=== Section Start ===

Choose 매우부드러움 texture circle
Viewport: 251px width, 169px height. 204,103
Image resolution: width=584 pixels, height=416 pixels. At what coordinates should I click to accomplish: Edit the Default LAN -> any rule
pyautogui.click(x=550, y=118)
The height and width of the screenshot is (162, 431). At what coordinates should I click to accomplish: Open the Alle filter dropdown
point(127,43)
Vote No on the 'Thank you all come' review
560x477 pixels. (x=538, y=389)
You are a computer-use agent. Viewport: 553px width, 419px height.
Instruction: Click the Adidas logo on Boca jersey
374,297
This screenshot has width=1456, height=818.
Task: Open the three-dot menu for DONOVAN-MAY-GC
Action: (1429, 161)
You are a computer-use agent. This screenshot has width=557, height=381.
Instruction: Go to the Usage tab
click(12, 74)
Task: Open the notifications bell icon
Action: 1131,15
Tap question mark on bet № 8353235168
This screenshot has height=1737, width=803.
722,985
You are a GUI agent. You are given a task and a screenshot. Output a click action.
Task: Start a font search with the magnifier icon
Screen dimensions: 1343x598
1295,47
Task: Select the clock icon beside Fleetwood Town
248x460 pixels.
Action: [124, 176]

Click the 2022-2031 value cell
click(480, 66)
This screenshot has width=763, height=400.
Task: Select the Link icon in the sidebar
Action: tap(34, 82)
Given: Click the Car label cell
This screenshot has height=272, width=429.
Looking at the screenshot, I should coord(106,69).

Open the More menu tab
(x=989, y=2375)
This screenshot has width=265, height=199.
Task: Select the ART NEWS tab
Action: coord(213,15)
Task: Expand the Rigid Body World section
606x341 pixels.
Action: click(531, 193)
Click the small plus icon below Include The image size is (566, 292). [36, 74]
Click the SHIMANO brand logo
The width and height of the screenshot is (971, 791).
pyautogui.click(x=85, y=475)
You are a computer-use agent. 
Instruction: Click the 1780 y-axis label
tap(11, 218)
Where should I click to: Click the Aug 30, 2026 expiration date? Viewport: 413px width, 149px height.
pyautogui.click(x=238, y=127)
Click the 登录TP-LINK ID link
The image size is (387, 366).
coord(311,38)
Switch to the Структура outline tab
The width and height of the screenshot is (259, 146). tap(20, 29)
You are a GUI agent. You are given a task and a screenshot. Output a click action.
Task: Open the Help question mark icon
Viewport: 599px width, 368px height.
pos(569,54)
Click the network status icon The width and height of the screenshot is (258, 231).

=== Section End ===

◆ About this exercise ◆
All lines containing "question" in the material above should appear in your reply, copied exactly.

◆ Answer box ◆
Tap question mark on bet № 8353235168
Task: Open the Help question mark icon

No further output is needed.